Pero esta labor extractiva es una actividad de alto riesgo; los mineros se juegan la vida detrás de un sueño. El interior de una mina puede ser uno de los lugares más peligrosos y una de las experiencias más difíciles de enfrentar para quienes entran por primera vez. El encierro mientras se avanza a 600 metros debajo de la tierra, el poco espacio, la falta de oxígeno, el calor y los gases que circulan en los túneles, así como la utilización de químicos como el cianuro para el proceso de extracción, pueden opacar el ánimo de cualquier valiente. Hay otros que logran entrar pero no vuelven a salir, como casi le ocurre a Jesús, quien en dos ocasiones se quedó atrapado en una mina: “Ser minero tampoco es fácil. Yo me he quedado atrapado en las minas pasando 16 o hasta 24 horas esperando a que me destapen.
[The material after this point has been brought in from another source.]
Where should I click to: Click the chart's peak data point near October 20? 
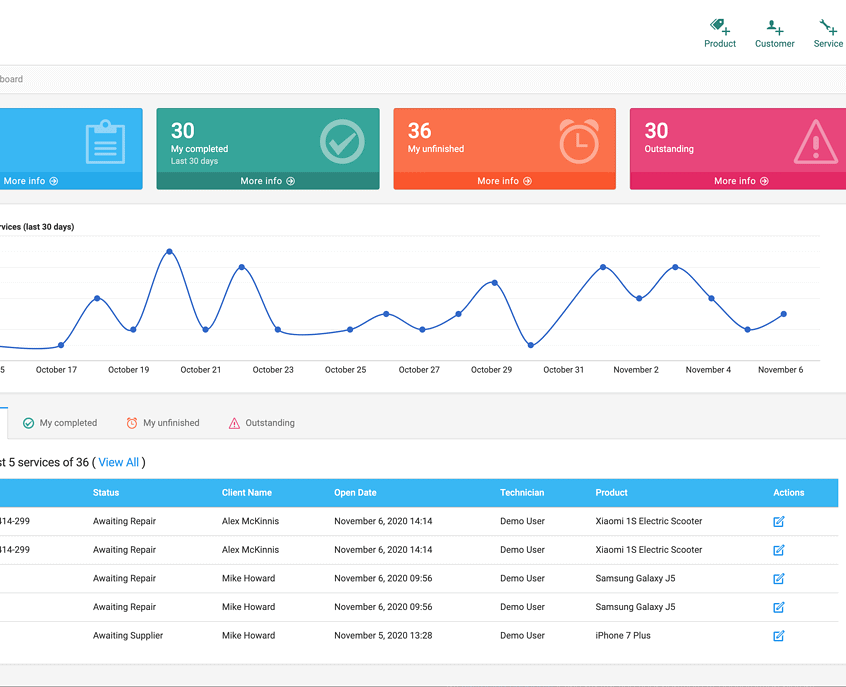click(169, 251)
En momentos como esos uno no sabe si van a venir a sacarlo a uno, o si cuando lleguen ya esté muerto”.

En la mina se encuentran trabajando por igual campesinos, profesionales y jóvenes universitarios, que encontraron en esta actividad aquello que el campo o la vertiginosa ciudad no les ofreció: una fuente de ingreso y sustento para sus familias.

Pero Marmato no solo es un pueblo lleno de oro, también está lleno de historias. En la plaza principal no se encuentra la habitual estatua de un prócer de independencia, ni una figura religiosa. Entre las efigies allí expuestas está un minero, la estatua de una mujer negra que honra a la población afrodescendiente -que supera el 50 por ciento, según cifras del DANE (Departamento de Estadísticas)- y la imagen de una bruja, que según la leyenda aparece en los ríos del pueblo, decretando que aquellos que beban estas aguas quedarán prendados para siempre de este lugar.

Marmato, una montaña de oro que no ha podido ser consumida en 500 años de historia y explotación sin descanso.